The defendants accepted the article and accompanying photograph of a naked woman wrongly alleged to be Ms Woods was "a cheap vulgar lie" which was "unforgivably insulting" to Ms Woods. "We should not have discussed Ms Nordegren Woods at all; we will never do so again," the apology concluded.
Yesterday, Donal O'Donnell SC, with Paul Anthony McDermott, for Ms Woods, told Mr Justice Eamon de Valera the action had been settled on terms which he asked the court to receive and file. The terms included judgment in the sum of €250,000, with €125,000 to be paid in staged payments over two years. The remaining amount would be stayed provided certain conditions, including publication of an apology, were met. Another condition of the settlement was the reading in court of an apology by Eoin McCullough SC, for the defendants.
In that apology, the defendants said the September 2006 article, entitled "Ryder Cup Filth for Dublin?" was published when Ms Woods was in Ireland attending the Ryder Cup with her husband, who was playing on behalf of the United States.
"The story was cheap, tasteless and deliberately offensive. It was also completely untrue. The article was accompanied by a nude photograph of a woman falsely identified as Elin Woods, and the article falsely stated that other such photographs were to be found on internet porn sites."

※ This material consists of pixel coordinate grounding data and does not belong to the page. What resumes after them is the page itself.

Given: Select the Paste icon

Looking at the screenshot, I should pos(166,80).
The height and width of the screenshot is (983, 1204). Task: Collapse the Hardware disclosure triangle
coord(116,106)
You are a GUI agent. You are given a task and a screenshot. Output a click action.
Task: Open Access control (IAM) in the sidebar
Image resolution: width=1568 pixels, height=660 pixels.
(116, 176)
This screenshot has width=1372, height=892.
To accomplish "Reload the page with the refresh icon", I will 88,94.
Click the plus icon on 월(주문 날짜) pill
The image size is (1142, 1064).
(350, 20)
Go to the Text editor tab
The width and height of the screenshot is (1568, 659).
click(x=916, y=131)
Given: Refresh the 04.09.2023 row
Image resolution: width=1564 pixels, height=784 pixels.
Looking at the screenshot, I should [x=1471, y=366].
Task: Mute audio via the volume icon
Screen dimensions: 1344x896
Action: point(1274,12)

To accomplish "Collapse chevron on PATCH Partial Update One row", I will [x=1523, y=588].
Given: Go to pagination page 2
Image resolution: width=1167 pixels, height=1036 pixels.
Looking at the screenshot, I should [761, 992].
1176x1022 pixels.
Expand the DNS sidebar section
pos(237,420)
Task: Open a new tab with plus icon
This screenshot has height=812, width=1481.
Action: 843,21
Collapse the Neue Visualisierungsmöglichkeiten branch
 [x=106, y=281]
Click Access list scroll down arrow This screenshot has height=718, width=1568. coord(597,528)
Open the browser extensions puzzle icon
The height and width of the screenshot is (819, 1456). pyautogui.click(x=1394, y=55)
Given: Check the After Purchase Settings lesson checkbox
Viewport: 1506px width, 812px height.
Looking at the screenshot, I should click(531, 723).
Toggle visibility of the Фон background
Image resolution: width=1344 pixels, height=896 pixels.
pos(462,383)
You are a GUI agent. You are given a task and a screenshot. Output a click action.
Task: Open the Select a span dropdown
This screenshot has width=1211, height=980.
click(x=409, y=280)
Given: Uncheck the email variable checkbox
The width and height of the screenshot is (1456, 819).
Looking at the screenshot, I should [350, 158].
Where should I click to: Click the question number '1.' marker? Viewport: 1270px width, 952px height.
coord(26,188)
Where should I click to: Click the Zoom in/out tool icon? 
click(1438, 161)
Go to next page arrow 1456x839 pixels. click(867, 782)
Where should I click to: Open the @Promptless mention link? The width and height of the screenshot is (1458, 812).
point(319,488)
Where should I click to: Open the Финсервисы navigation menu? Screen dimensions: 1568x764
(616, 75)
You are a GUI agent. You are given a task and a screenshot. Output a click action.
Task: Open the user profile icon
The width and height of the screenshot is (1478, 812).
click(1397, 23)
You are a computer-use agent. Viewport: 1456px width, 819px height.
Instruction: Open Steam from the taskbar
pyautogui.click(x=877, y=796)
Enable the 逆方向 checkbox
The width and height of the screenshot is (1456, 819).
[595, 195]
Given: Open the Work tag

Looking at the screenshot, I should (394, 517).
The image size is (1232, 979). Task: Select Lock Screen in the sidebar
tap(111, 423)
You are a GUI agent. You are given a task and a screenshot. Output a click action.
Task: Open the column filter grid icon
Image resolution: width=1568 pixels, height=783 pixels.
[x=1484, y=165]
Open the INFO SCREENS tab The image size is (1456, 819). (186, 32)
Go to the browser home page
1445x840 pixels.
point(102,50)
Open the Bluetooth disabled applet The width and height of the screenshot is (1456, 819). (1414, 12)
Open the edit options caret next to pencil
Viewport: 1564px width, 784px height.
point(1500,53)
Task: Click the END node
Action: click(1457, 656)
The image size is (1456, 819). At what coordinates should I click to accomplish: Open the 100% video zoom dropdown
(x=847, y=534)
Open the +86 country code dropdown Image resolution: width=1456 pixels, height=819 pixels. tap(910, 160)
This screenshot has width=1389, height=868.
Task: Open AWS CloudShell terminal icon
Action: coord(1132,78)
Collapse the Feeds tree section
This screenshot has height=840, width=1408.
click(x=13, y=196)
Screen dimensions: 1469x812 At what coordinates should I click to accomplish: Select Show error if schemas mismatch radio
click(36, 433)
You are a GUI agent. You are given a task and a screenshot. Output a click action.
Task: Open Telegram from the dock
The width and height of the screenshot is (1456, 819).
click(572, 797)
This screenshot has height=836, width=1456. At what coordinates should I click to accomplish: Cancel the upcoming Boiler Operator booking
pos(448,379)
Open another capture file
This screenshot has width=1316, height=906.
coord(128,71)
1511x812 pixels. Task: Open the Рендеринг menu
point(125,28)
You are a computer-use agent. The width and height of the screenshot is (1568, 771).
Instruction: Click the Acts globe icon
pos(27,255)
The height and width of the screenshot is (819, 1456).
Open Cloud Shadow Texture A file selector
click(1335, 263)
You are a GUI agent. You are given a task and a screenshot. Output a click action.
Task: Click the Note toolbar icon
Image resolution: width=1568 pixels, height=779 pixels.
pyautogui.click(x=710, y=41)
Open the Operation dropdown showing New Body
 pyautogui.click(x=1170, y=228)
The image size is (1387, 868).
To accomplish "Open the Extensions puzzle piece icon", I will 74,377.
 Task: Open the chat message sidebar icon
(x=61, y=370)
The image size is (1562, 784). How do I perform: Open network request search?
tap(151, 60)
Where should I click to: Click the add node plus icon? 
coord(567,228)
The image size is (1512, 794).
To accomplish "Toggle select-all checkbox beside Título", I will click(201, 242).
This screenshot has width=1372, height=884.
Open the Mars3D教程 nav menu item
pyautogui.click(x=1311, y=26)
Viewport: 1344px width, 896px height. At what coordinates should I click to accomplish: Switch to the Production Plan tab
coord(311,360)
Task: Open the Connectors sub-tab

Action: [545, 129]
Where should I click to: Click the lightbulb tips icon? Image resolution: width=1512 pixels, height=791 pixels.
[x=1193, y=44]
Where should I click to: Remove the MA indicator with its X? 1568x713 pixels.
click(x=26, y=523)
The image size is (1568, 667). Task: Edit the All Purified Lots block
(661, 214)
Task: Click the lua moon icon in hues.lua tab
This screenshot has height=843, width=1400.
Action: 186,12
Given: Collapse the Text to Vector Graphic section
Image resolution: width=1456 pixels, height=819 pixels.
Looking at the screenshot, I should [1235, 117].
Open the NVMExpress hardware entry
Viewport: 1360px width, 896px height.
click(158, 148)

The apology stated the photo was not of Ms Woods and there were no such photographs of Ms Woods on internet sites or elsewhere. "Ms Nordegren Woods has never posed, or been photographed, nude. The story was utterly and comprehensively false." The apology said the story and photo was "profoundly hurtful" to Ms Woods and it was "particularly shameful" it was published when she, like thousands of others, was a guest in this country and when international media attention was focused on the event.
There "was and is no excuse for the story" and the efforts by the defendants to explain and excuse it and to make "self-serving and qualified apologies" only made matters worse, the apology stated.
The article was not "a satire" or "parody" but a "cheap vulgar lie" which was "unforgivably insulting" to Ms Woods.
"Rudimentary checks should have meant that the story was not written," the apology stated.
"Basic decency ought to have prevented the article from being published."
"We now apologise unreservedly, completely and unequivocally to Ms Nordegren Woods," the apology said.
The defendants had also agreed to pay her a substantial sum in damages and recognised Ms Woods's generosity in donating the entire sum to a charity of her choice.
"We wish to obtain the maximum publicity possible for this apology and we invite media outlets and particularly those which published the original story to give prominence to this apology," the defendants added.